It consists of the following windows:
- Navigator window: It displays the repositories, servers, and repositories objects that have been monitored.
- Output window: It displays messages coming from the Integration service and Repository service.
- Time window: It displays the progress of workflow execution.
- Gantt Chart view: It displays the progress of the workflow execution in a tabulated form.
- Task view: It displays the details about the workflow execution in a report format.
17) Explain the types of transformations?
Transformations are used to transform the source data into target data. It ensures that the data will be loaded to the target database based on the requirements of the target system.
A transformation is basically a repository object that can read, modify, and passes the data from source to the target.

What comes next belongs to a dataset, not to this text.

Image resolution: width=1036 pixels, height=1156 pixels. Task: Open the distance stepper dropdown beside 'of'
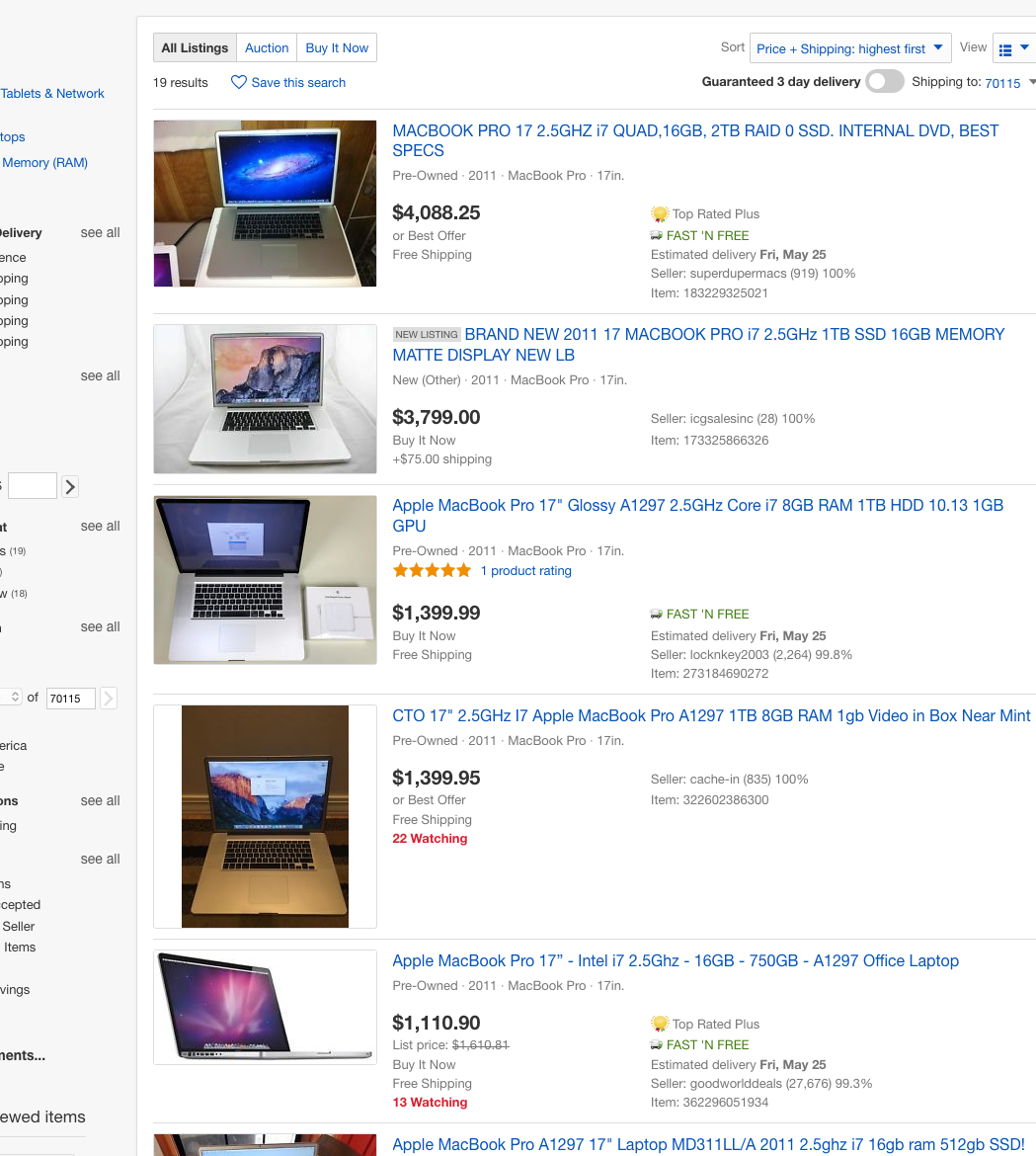11,697
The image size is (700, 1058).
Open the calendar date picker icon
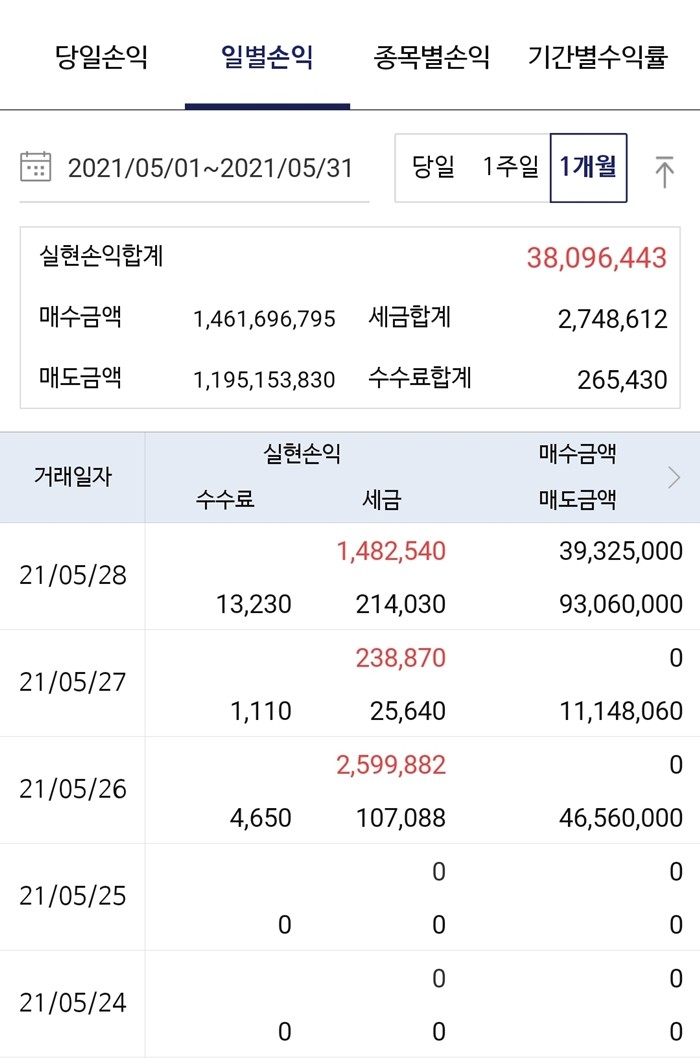coord(36,167)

There are two types of transformations:
- Active transformation
Active transformation is a transformation which can modify the number of rows that passes from source to the target, i.e., it can eliminate the rows that do not meet the condition in transformation.
- Passive transformation
Passive transformation is a transformation that does not eliminate the number of rows, i.e., all the data passes from source to the target without any modification.
18) What is SQ transformation?
- SQ stands for Source Qualifier transformation that selects the records from multiple sources, and the sources can be relational tables, flat files, and Informatica PowerExchange services.

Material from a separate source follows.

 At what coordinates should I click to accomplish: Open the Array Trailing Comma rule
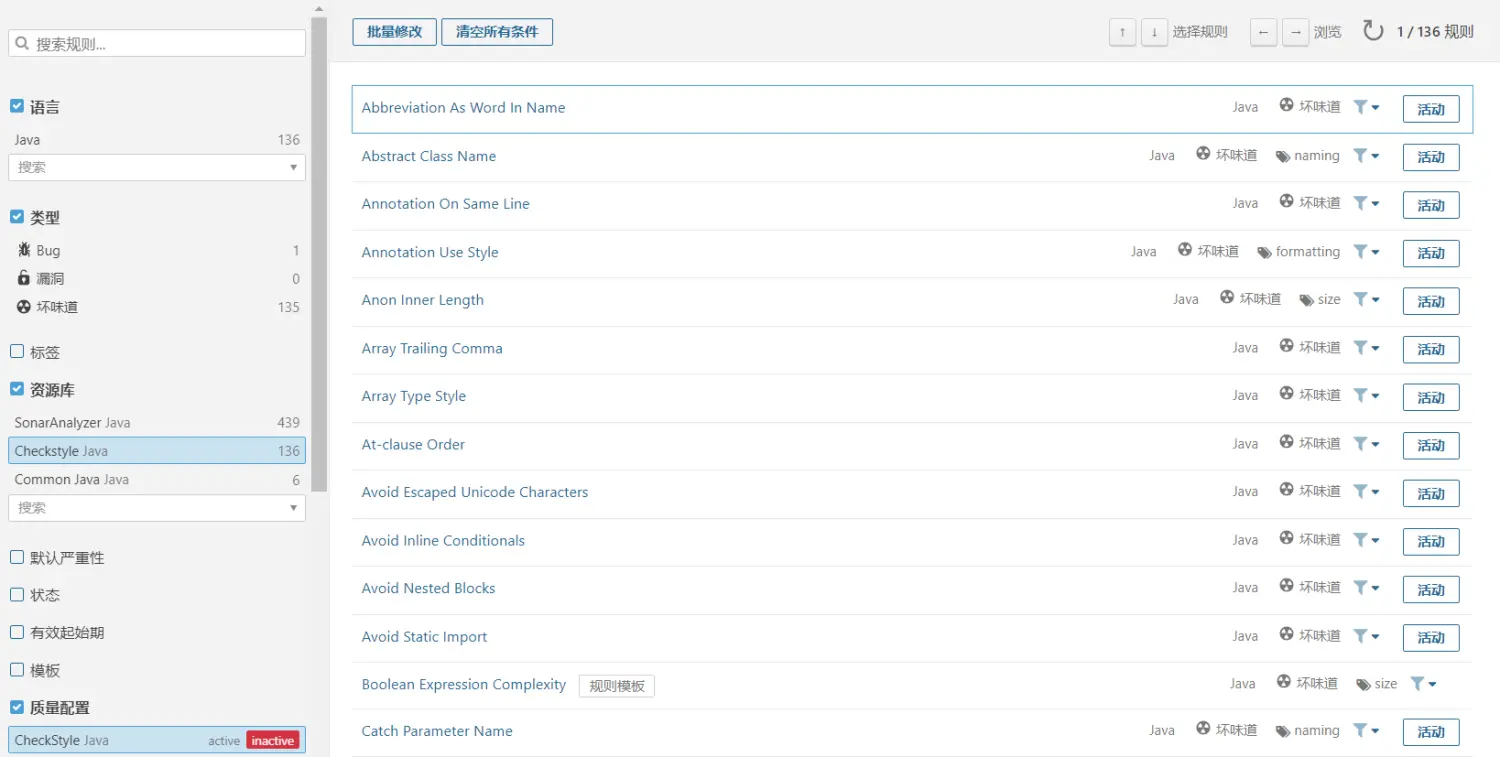[432, 348]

- It is an active and connected transformation.
- When you add the source tables in mapping, then Source Qualifier is added automatically.
- It displays the transformation types, i.e., it converts the source datatypes into an Informatica compatible datatypes.
- In the case of SQ transformation datatypes, source datatype does not match with the Informatica compatible datatype then the mapping will become invalid when you save it.
- SQ transformation is an active transformation as you can apply all the business rules and filters to overcome the performance issue.
- By using SQ transformation, you can apply filters on the data by applying joins on the tables.
- Source Qualifier transformation can also join homogeneous tables, i.e., data originating from the same database into a single SQ transformation.
Following are the properties of SQ transformation:
- User Defined SQL Query
- User Defined Joins
- Add/Modify WHERE clause using Filter
- Add/Modify ORDER BY sorted ports
- Select Unique/Distinct rows
19) What is an Expression Transformation?
- Expression Transformation is a passive and connected transformation.
- It is used to manipulate the values in a single row.
- Examples of expression transformation are concatenating the first name and last name, adjusting the student records, converting strings to date, etc.
- It also checks the conditional statements before passing the data to other transformations.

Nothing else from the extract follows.